Retrieves synset based on a given sense_key. Sense keys can be
obtained from lemma.key()
From https://wordnet.princeton.edu/documentation/senseidx5wn:
A sense_key is represented as::
lemma % lex_sense (e.g. 'dog%1:18:01::')
where lex_sense is encoded as::
ss_type:lex_filenum:lex_id:head_word:head_id
:lemma: ASCII text of word/collocation, in lower case
:ss_type: synset type for the sense (1 digit int)

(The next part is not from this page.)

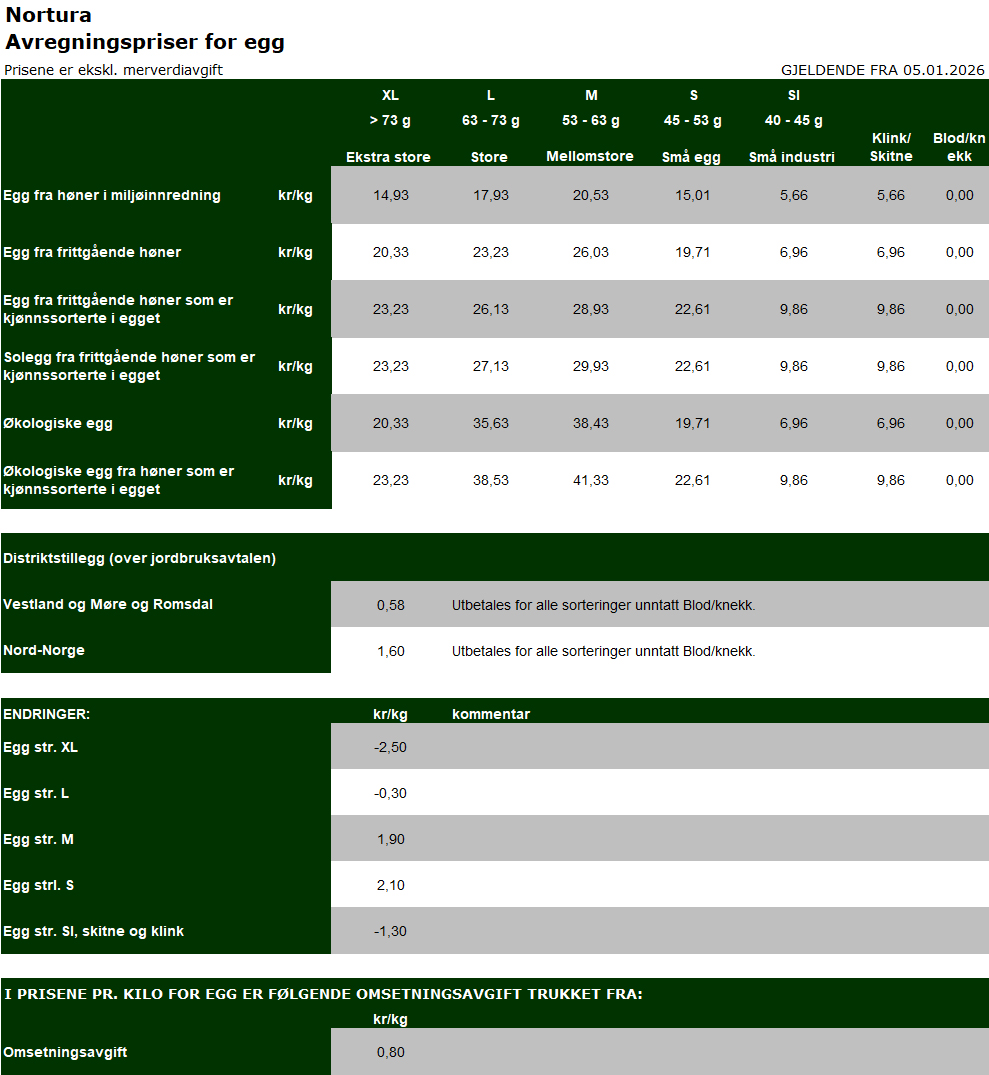Select the ENDRINGER section heading
989x1075 pixels.
[x=46, y=714]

The synset type is encoded as follows::
1 NOUN
2 VERB
3 ADJECTIVE
4 ADVERB
5 ADJECTIVE SATELLITE
:lex_filenum: name of lexicographer file containing the synset for the sense (2 digit int)
:lex_id: when paired with lemma, uniquely identifies a sense in the lexicographer file (2 digit int)

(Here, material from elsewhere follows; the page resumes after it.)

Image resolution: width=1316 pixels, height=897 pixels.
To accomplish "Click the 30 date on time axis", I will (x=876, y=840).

:head_word: lemma of the first word in satellite's head synset
Only used if sense is in an adjective satellite synset
:head_id: uniquely identifies sense in a lexicographer file when paired with head_word
Only used if head_word is present (2 digit int)
>>> import nltk
>>> from nltk.corpus import wordnet as wn
>>> print(wn.synset_from_sense_key("drive%1:04:03::"))
Synset('drive.n.06')
>>> print(wn.synset_from_sense_key("driving%1:04:03::"))
Synset('drive.n.06')
"""
return self.lemma_from_key(sense_key).synset()#line 1680
The full code can be found at nltk documentation.

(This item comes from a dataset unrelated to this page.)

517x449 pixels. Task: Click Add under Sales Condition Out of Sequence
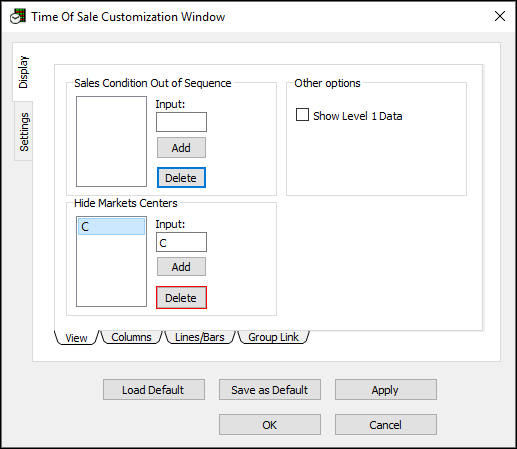(181, 148)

I was trying to run wordnet code to implement bert. I downloaded nltk using pip install nltk
from anaconda command prompt. But the code gives me error: NameError: name 'lemma_from_key' is not defined
.
Since you installed using pip install nltk
, it must have likely installed the latest published version of the code. Seems like there is a bug in the code there, as can be seen in the latest version (3.7) source code here.
The issue in version 3.7 is that on line 1680, the function lemma_from_key
is being called, but it does not exist. To call the class method lemma_from_key
, one needs to use self.lemma_from_key
.
You can try using an older version, 3.6.5, which does not have this issue. Install it by:
pip install nltk==3.6.5
I can also see that the develop
branch of nltk
has fixed this issue. I assume that this will be resolved in a future release, which you can later upgrade to.